Sul piano più strettamente economico?

Che cosa esporta la Sicilia? Fiori e primaticci. E’ roba che non viaggia in treno, ma che in tutto il mondo viaggia in aereo. C’è il problema delle comunicazioni interne, semmai: ci manca un treno veloce. Il turismo che conta non si muove in treno, ma in aereo. Nel frattempo, a Messina ci si appresta a smantellare il pilastro dell’economia cittadina, senza pensare a un’alternativa.

I fautori del progetto puntano sulla traversata più veloce, senz’altro garantita dal Ponte…
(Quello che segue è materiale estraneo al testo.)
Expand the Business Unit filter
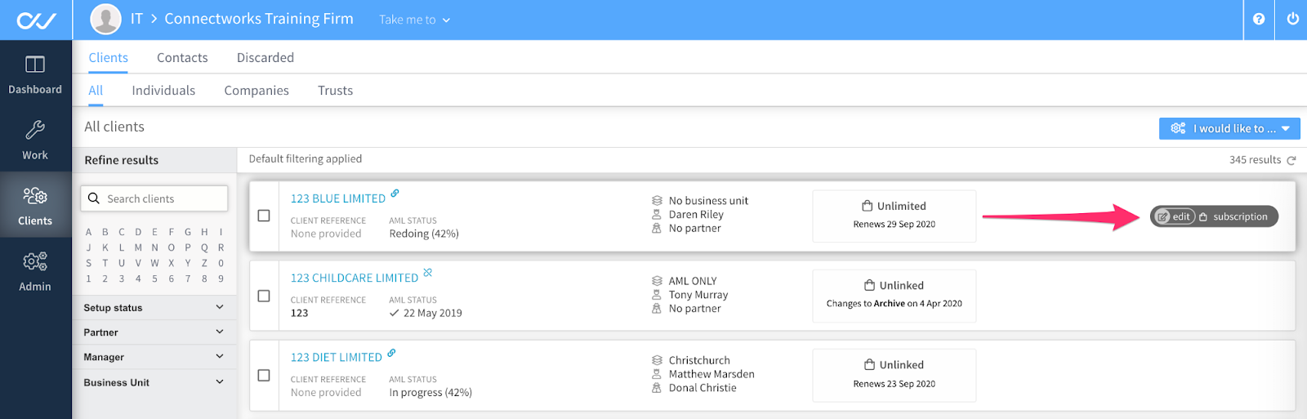The height and width of the screenshot is (419, 1307). (154, 382)
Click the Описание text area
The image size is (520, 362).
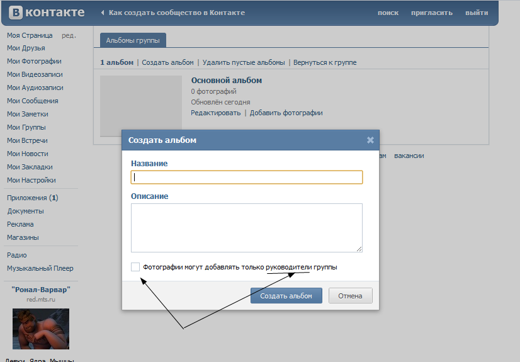coord(247,227)
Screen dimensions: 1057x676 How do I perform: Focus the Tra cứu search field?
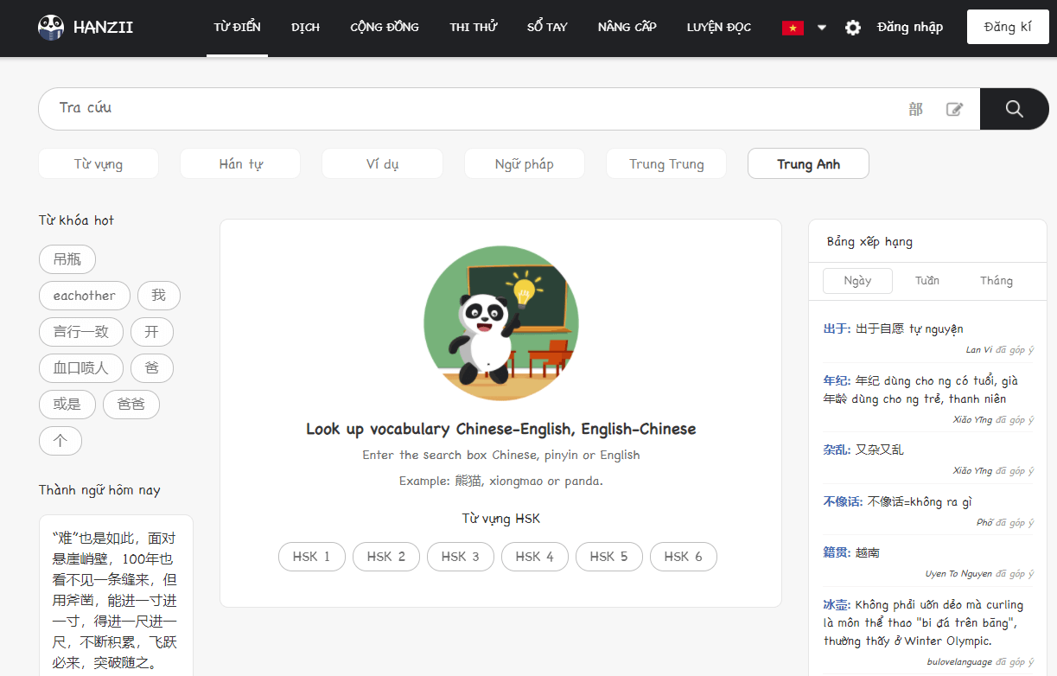pos(467,109)
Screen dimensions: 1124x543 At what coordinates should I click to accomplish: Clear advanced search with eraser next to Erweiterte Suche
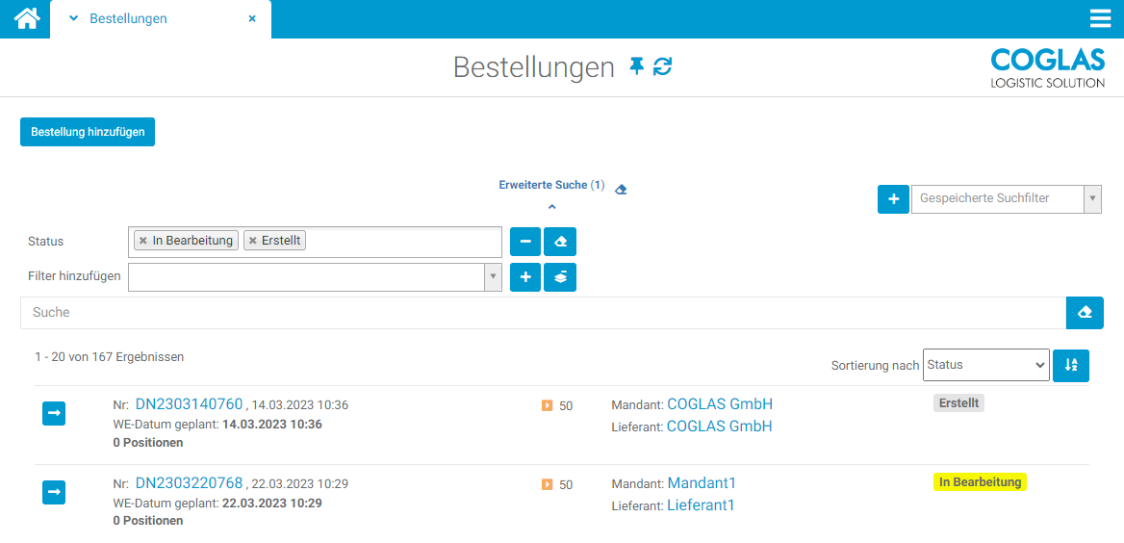tap(621, 189)
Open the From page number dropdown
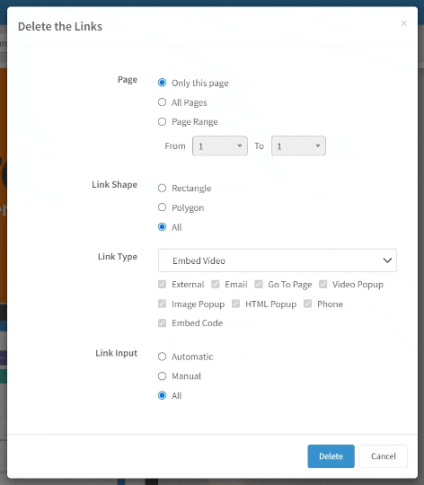 [x=220, y=146]
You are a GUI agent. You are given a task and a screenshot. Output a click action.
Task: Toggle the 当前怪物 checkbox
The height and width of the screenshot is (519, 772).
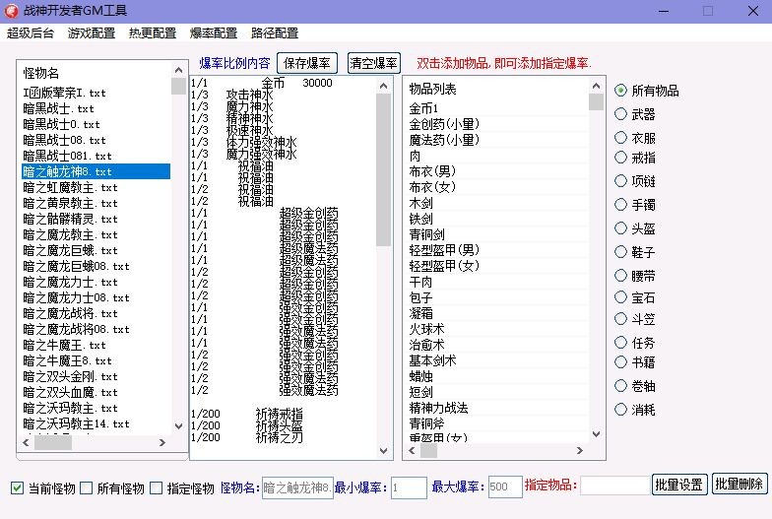[x=18, y=488]
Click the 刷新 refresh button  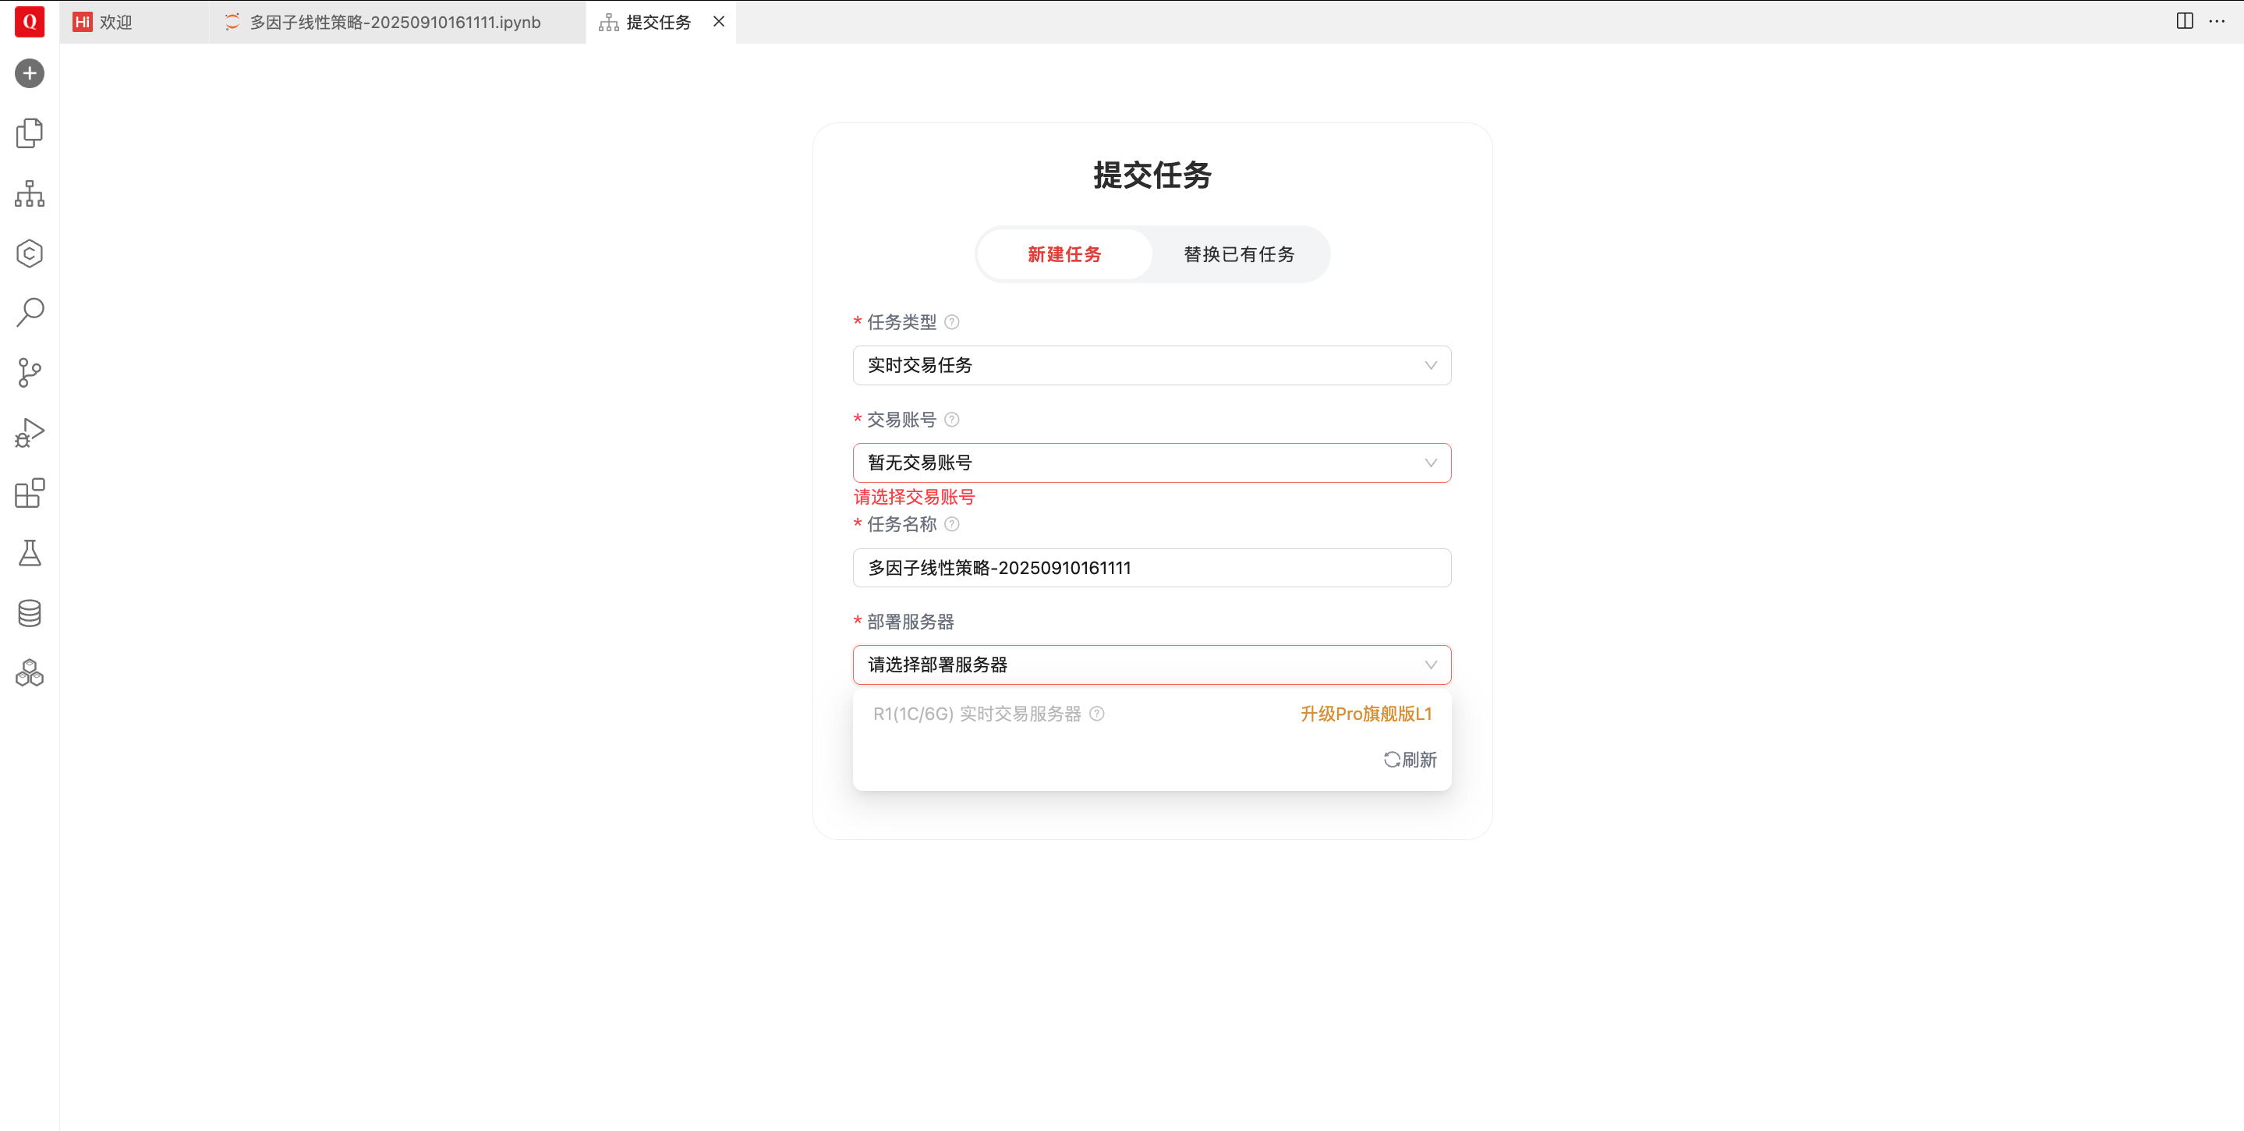pos(1410,760)
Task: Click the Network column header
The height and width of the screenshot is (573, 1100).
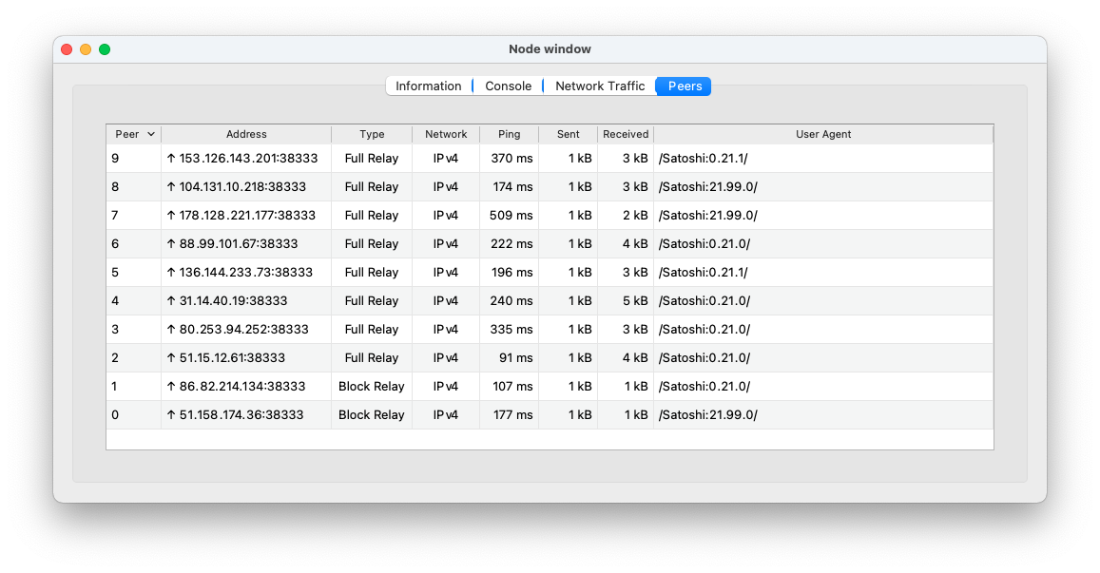Action: 446,135
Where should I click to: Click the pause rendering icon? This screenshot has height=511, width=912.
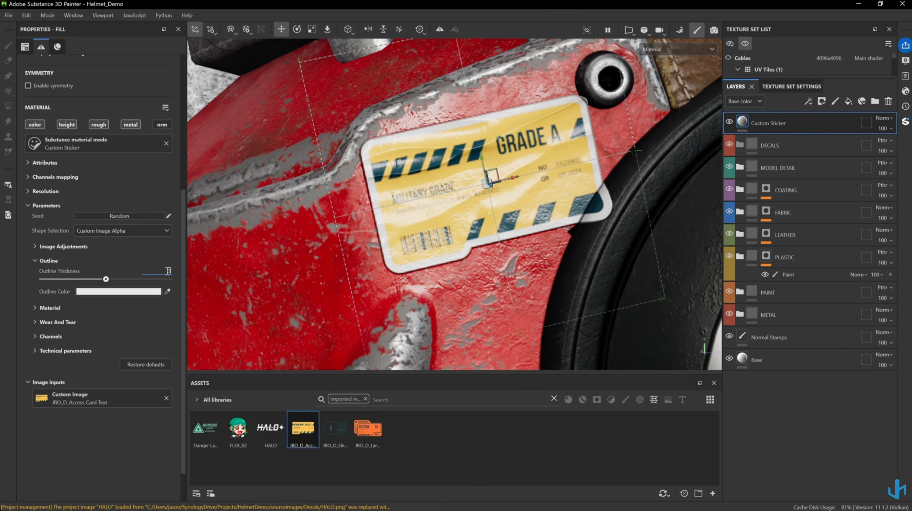[x=608, y=30]
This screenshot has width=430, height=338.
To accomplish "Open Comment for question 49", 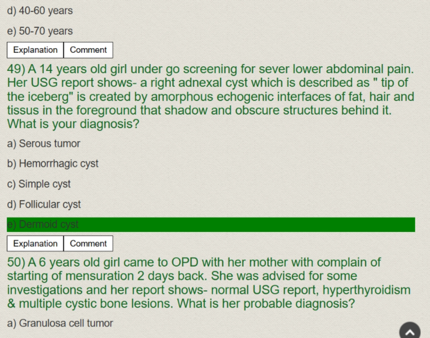I will point(88,244).
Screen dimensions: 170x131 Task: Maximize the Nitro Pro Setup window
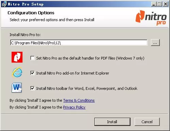coord(159,4)
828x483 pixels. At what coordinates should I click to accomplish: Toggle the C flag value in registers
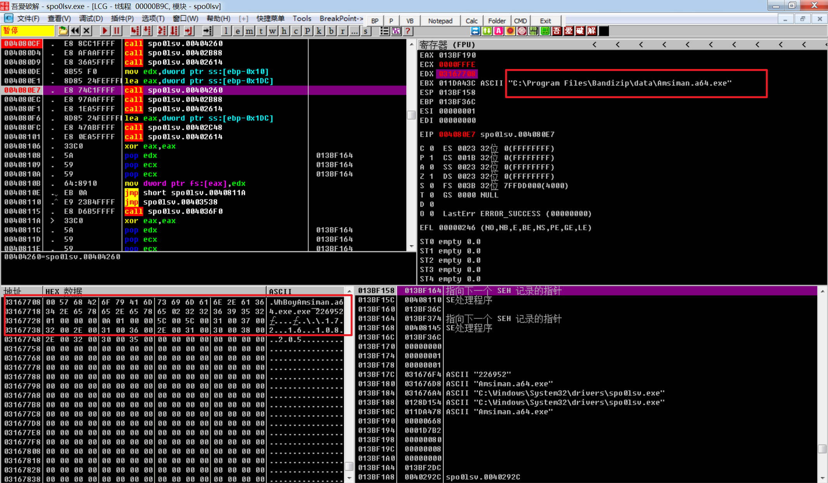431,148
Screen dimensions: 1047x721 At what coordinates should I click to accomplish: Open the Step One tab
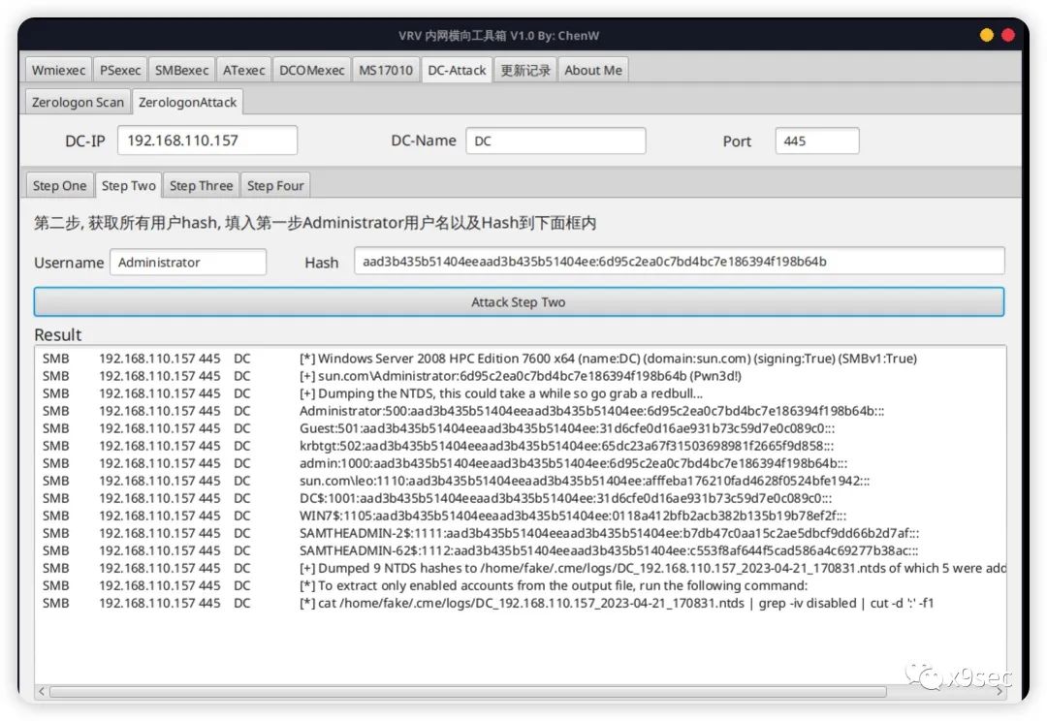coord(58,185)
Sarebbe bastato un centesimo dei capitali oggi investiti, per potenziare il traghettamento dei treni. I servizi di collegamento sullo Stretto sono arcaici. Il monopolio dei Franza nel settore privato e l’ignavia di “Ferrovie dello Stato” in quello pubblico troncano ogni interesse a investimenti per l’ammodernamento. Traghettiamo ancora come facevano i nostri genitori, quando ormai all’estero si fa uso di rilevatori, telecamere e sensori. Un simile sistema permetterebbe di abbattere, dell’ottanta per cento, i tempi di traversata. Anche quest’inefficienza del traghettamento, tutt’altro che ineluttabile, spinge molti a pensare che il Ponte serva.

Il progetto le sembra all’altezza? E l’Italia?

Stando al progetto, il Ponte avrà una struttura pregevole e moderna. Ma ho visto anche le opere di congiungimento della struttura con l’autostrada: il disegno dei viadotti é approssimativo e imbarazzante. In Italia, non abbiamo ancora la mentalità per capire come realizzare un’opera fortemente soggetta agli eventi atmosferici. I fatti dimostrano che non sappiamo come gestire il territorio, neppure nelle circostanze più ordinarie.